■ What is required ■
If a line of the data below contains the string "segment", count it, then state the total alone.

■ Data for this task ■
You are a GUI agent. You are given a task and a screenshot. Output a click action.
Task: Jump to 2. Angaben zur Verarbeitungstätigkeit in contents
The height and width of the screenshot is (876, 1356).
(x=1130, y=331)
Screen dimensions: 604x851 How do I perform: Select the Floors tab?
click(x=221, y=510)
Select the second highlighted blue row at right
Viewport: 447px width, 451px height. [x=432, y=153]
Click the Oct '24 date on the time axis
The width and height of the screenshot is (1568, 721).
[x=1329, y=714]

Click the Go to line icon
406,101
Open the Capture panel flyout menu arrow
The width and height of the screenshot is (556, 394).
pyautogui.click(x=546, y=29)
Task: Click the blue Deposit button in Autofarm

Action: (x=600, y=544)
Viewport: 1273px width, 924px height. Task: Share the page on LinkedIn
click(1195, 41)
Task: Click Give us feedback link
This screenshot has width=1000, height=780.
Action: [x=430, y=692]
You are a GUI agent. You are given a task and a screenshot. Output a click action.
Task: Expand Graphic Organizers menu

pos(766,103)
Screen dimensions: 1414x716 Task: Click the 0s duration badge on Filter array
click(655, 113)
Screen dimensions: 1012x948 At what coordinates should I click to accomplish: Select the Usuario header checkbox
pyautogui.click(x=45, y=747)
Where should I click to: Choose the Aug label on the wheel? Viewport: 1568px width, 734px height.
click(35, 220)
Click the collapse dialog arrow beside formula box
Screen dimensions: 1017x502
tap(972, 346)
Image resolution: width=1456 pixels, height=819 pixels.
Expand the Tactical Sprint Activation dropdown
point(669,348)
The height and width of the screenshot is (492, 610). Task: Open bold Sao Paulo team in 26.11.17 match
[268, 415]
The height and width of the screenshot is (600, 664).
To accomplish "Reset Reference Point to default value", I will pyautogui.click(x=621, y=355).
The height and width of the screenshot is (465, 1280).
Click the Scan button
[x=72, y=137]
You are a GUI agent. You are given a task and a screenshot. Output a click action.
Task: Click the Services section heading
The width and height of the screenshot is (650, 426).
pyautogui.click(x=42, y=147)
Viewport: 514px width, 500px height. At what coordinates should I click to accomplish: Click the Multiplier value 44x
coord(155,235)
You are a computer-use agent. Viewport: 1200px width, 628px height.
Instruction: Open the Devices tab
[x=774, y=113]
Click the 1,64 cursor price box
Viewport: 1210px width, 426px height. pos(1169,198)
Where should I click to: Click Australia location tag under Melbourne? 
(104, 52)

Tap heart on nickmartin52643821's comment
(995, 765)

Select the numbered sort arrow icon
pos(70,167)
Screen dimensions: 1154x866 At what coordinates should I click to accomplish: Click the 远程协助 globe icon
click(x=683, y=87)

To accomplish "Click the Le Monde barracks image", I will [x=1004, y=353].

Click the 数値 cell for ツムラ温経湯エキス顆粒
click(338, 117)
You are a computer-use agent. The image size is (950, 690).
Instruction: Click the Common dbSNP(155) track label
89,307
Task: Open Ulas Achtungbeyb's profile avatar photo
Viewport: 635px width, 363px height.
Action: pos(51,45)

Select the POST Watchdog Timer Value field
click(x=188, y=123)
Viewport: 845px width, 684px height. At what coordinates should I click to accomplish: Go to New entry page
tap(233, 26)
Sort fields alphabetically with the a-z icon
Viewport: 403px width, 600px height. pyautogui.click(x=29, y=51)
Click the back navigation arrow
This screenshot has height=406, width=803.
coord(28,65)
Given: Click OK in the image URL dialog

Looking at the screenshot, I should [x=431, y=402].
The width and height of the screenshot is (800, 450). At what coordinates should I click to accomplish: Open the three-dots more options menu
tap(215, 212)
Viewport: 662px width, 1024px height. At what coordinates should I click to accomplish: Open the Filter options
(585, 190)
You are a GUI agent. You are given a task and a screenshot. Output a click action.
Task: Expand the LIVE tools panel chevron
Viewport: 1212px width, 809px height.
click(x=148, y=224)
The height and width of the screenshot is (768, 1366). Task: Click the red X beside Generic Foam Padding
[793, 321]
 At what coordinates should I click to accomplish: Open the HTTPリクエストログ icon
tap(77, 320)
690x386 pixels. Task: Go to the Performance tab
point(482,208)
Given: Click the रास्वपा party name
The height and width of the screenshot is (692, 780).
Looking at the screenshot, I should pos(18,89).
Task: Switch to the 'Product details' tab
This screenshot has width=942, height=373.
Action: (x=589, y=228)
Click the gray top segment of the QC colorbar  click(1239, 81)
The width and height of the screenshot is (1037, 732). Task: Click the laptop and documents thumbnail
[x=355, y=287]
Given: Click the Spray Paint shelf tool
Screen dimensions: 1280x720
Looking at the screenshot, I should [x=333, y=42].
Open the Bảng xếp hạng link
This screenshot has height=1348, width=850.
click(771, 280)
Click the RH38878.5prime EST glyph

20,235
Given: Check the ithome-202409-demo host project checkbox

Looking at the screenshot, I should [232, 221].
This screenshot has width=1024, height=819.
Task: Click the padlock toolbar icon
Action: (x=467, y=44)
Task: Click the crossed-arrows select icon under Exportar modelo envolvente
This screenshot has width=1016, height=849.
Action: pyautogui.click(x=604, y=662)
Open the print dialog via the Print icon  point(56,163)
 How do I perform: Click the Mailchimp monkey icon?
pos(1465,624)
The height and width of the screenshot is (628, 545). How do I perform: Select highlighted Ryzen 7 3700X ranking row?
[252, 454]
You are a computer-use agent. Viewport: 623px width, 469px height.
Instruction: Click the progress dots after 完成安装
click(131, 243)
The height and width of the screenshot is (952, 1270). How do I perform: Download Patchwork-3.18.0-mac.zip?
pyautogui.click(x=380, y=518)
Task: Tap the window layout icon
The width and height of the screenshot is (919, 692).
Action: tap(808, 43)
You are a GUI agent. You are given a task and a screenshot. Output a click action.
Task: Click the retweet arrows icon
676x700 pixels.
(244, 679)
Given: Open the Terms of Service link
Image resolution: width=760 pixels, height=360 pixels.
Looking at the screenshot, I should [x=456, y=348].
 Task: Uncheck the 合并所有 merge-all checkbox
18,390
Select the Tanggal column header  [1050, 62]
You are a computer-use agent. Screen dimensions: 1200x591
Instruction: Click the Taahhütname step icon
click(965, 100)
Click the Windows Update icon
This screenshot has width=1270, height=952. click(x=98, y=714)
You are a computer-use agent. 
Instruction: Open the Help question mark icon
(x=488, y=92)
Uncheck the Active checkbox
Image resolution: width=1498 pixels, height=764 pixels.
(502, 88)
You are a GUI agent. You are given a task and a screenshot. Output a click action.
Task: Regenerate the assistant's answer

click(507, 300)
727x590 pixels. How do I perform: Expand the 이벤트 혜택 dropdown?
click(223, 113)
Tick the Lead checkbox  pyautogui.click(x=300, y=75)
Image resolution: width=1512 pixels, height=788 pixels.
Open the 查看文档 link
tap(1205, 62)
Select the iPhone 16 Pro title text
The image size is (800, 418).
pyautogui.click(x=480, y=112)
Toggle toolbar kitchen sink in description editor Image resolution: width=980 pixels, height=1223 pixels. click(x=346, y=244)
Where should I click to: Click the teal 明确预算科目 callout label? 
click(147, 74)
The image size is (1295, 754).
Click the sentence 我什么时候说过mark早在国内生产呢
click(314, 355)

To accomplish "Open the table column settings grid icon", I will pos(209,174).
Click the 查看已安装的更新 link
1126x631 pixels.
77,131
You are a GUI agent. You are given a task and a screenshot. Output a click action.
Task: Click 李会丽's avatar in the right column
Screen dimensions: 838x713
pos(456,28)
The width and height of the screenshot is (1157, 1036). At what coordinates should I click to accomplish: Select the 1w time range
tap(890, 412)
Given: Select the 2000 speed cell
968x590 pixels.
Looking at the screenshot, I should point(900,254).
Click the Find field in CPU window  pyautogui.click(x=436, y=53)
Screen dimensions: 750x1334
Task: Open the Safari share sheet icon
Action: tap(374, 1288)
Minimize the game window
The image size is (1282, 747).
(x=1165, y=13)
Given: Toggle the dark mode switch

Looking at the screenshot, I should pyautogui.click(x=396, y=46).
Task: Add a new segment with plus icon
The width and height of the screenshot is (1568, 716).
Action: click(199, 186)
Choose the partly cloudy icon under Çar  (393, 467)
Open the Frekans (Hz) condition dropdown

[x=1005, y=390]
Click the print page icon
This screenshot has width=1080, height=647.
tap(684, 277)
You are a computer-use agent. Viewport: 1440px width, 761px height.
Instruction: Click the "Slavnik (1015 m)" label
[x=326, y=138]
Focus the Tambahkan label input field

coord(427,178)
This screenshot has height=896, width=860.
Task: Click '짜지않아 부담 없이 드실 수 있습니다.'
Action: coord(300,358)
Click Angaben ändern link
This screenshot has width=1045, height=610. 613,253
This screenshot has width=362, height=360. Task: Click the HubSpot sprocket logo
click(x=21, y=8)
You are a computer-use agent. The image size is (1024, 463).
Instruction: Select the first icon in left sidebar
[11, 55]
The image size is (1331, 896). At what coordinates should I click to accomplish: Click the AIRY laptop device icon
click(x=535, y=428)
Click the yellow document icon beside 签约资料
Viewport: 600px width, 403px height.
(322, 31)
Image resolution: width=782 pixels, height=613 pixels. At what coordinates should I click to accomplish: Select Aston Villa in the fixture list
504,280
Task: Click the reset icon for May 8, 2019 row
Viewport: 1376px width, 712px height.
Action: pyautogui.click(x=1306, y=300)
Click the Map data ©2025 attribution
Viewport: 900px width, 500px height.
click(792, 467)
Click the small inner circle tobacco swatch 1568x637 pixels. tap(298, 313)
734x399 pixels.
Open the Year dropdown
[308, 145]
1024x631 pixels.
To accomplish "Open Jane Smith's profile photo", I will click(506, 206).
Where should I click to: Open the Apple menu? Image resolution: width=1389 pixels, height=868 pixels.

■ Response to the task ■
2